» **Supplied passage**:
:::
Michael Wong wrote:
> Wow .................. why can't I take such quality pictures with
> 160VC? (Crying) ...........
>
Michael Wong wrote:
> Yes, compare with Fujichrome, Kodak's is warmer than Fuji's & less
> blue than Fuji's. Fuji's is more cool color balance, it's my
> experience.
Michael Wong wrote:
> E100vs is excellent for magic hour & flower shots because it's strong
> in red color performance. Its' green color performance is not as good
> as Velvia but I think it's acceptable.
>
> I agree that for normal sunny day shot, Fuji Velvia 50 is better than
> E100vs.
>
You have answered your own question. You rely on film and processor to
give color balance, contrast, etc. and vary the result by using
different films. That doesn't work with color neg films.
With slides, the whole process of working with image variables in the
process of going from light focused on film to finished image ready for
viewing is automated. If one is used to and happy with this model,
scanning becomes rather simple too, with the goal of matching the
available "correct" slide image.
With color neg film, the process is only consistent as far as the
negative resulting from standardized processing. From there on, there is
just the opposite of standardization. Shoot three rolls of the same film
in cameras side by side and take it to three different brands of
processing/printing. They will differ considerably, sometimes wildly,
from each other. Take three different films, do the same exposure
process and send them all to the same processor. The differences will
usually be considerably less than those of the first test. This is
because automated printing parameters reduce differences in the negs
themselves. If you use Auto white balance in scanning, it will do much
the same leveling of films.
With no standard "correct" image to which to refer, scanning and post
processing become a different thing than for the slide shooter who
simply wants to reproduce the look of the slide. There are many ways to
approach this issue. Some are:
- Use a color balance reference, like the WhiBal and many others. Shoot
it in the same light as the subject and use the eyedroppers in the
Levels or other control boxes in your scanner or editor software to
correct the color. This works quite well with digital cameras, but is
less perfect with film, as differences in response curves for the color
layers may still result in color casts in highlights and/or shadows.
- Profile your films. This is a process where an IT8 target with a broad
range of color tones and brightnesses is shot with each film and the
scanned film is processed to produce in international standard icc color
profile. Use of this profile in scanner or editor corrects the image to
neutral color balance and contrast curve. The 'down' side for those used
to choosing image appearance by choosing film is that all films come out
with the same color, contrast, etc. Here are some examples of simply
scanning Portra 160NC vs using an icc profile.
http://www.moosemystic.net/Gallery/tech/Scan/VuesProf/
So if you want a different appearance, you need to do that yourself.
There are both stand alone programs and editor plug-ins that work to
duplicate the 'look' of various slide films.
- Learn to use a capable photo editor, which may be part of your
scanning software, and use it to reproduce what you remember of the
subject in a natural way that you find pleasing. It may seem like
cheating, but really, film doesn't 'see' things like our human visual
systems do anyway.
:::
» **Given instruction 1**: In the post on scanning color negative film, what drawback of profiling films is given for people used to choosing an image's look by choosing a film?
» **Given instruction 2**: Extend the post on scanning color negative film, picking up right after its final sentence.

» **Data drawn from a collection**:
:::
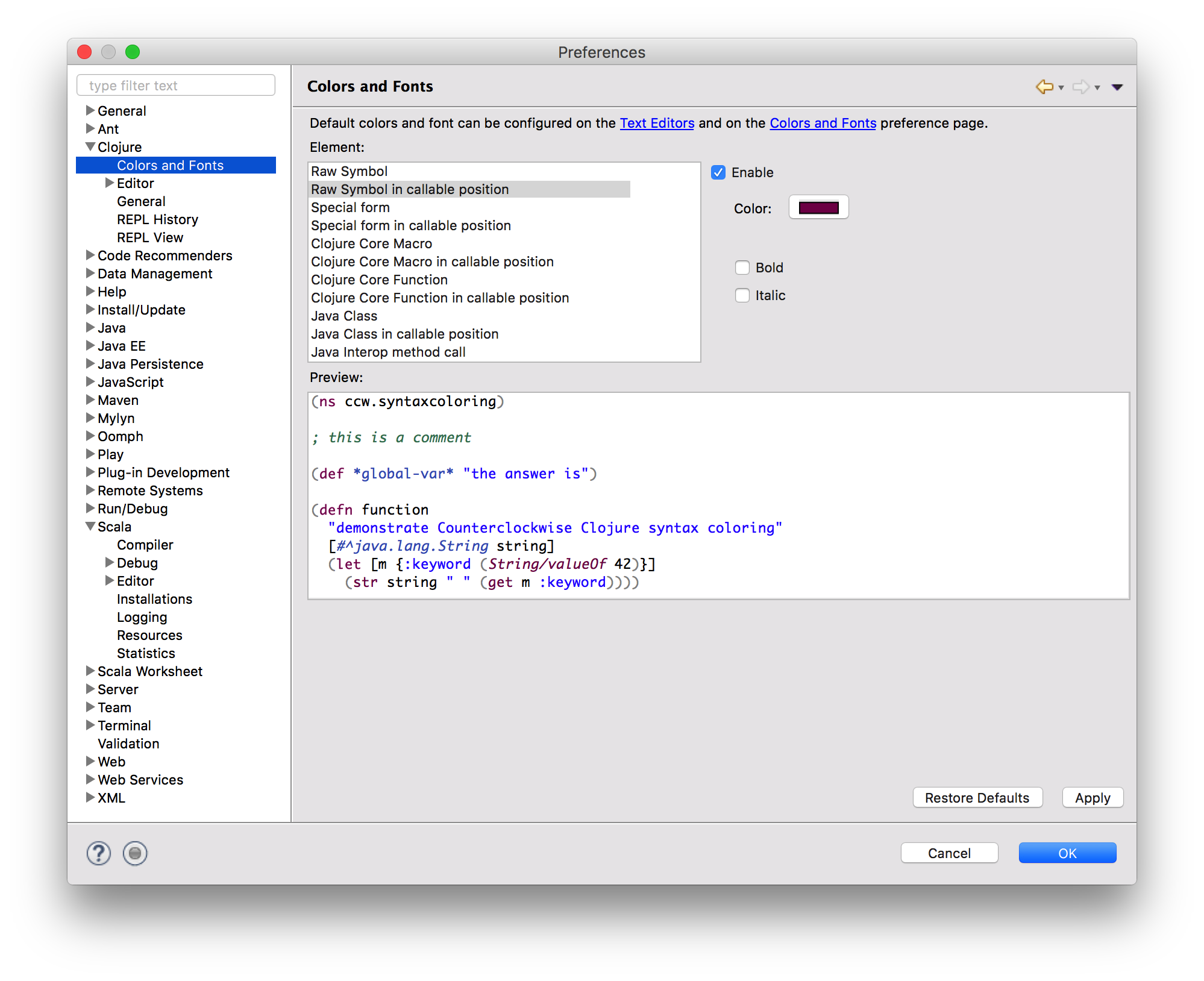The image size is (1204, 981).
Task: Select Clojure Core Macro element
Action: click(371, 243)
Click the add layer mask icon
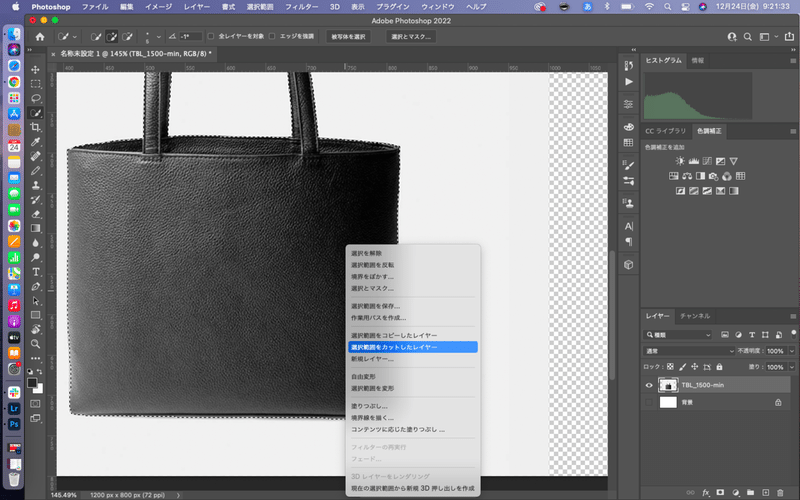The image size is (800, 500). tap(720, 493)
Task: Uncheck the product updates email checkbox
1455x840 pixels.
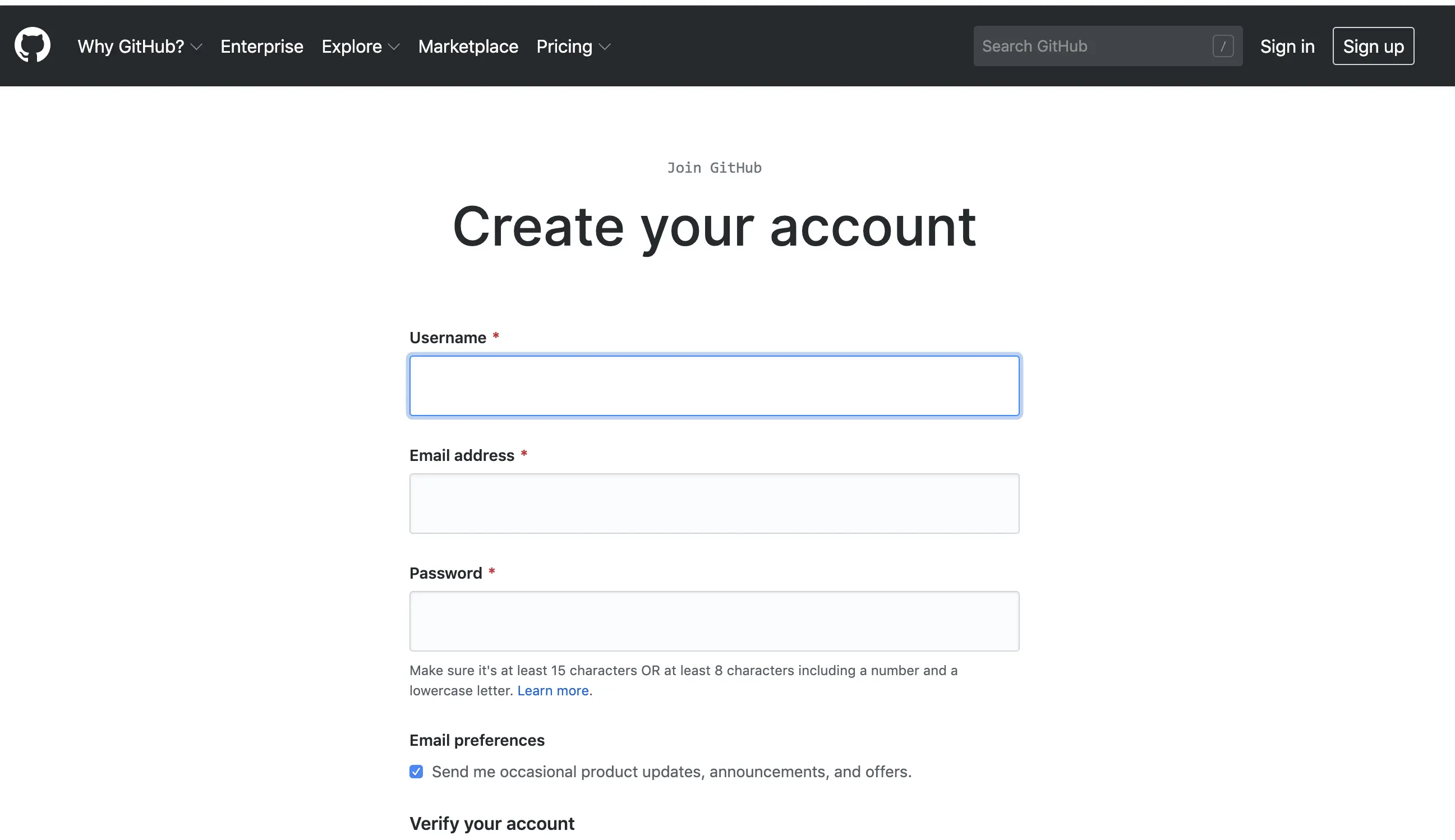Action: click(x=416, y=772)
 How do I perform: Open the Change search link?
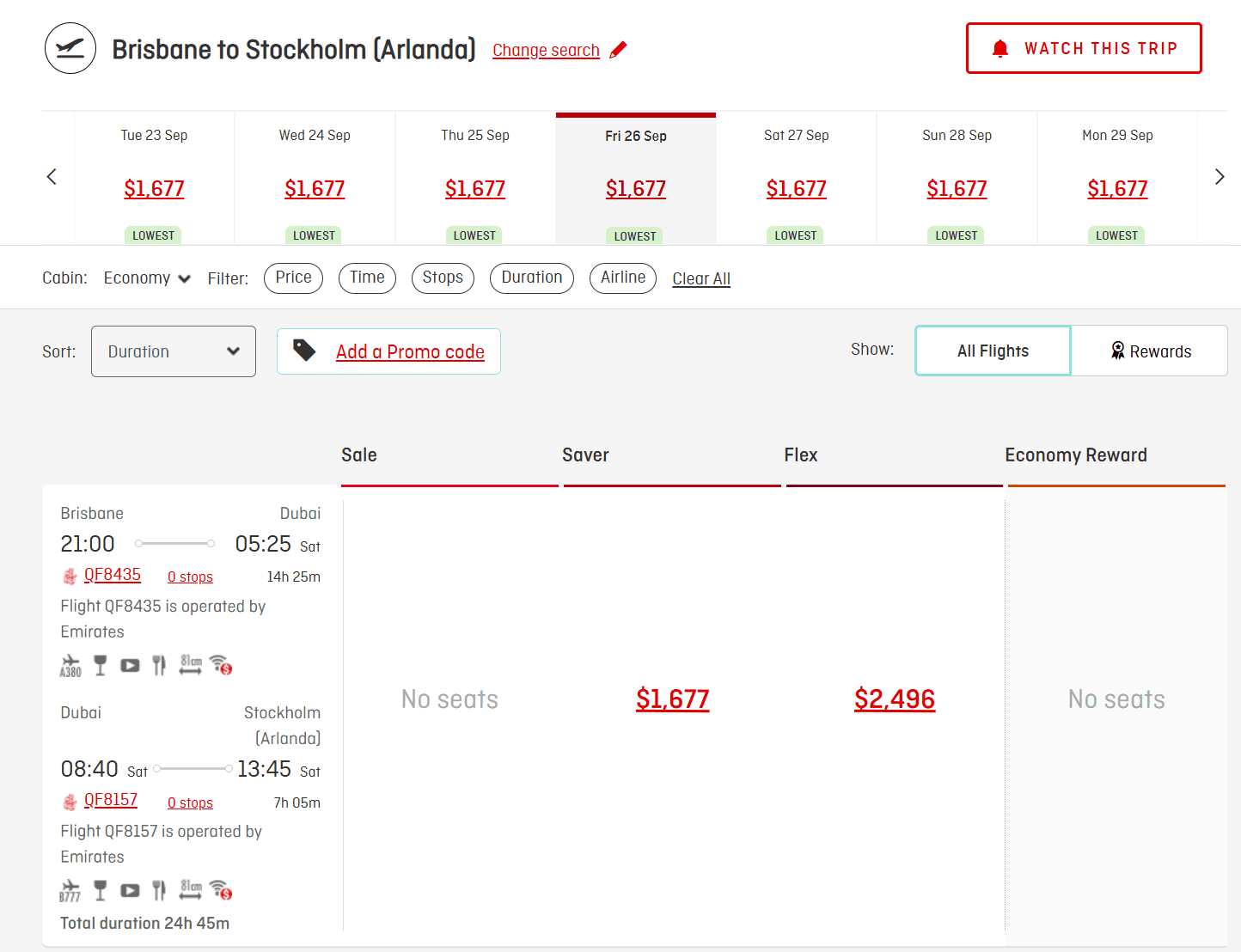(x=546, y=50)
:::
» **Expected answer 1**: All films come out with the same color, contrast, and other qualities.

» **Expected answer 2**:
- Use you scan/editor software to create the image you want, without too
much regard for color accurate reproduction of the original. More like
"What the subject should have looked like" or "What the scene felt
like". Our vision system has an inescapable emotional component, we have
feelings about what we see that color our memory of things we have seen.
To reproduce the "feeling look" of a subject seems to me to be valid way
to create images. It's certainly what the great B&W landscape and art
photographers of the last century did in their darkrooms.
- And one may go further - into clear manipulation of the image for
creative purposes. Fernando's lovely recent post starts to move into
this category. Or for didactic purposes. My alternate of Dan's big truck
image to make the human figure clearer for scale is an example of this.
The resulting light isn't natural unless there is a big, white building
behind the photographer, but the image better serves the purpose for
which it was taken.
So the answer is clear. You, Michael, CAN take beautiful images with
Portra, or indeed any decent neg film, but you have to change your
viewpoint on the photographic process and learn some new skills if you
wish to do so. IMHO, you could use some of those skills even to improve
the results of scanning your slides. I've previously posted a few examples.
This is a classic example. Whether the film was too cool or not, no one
looking at this scene would remember it as so blue. Our vision systems
adjust to ambient light to an amazing extent.
http://www.moosemystic.net/Gallery/Others/MWong/IMG2122.htm
And our eyes 'see' tonal graduation and shadow detail differently than film.
http://www.moosemystic.net/Gallery/Others/MWong/IMG1998.htm
I would even argue that someone viewing this scene would not see the
distant hills as being as indistinct as film, especially UV sensitive
film not protected from the UV that we don't see, reproduced it. I may
have overdone it, as I often do to make a point, but I"ll bet the
feeling-look when you took the sot was closer to my version than the
untouched version.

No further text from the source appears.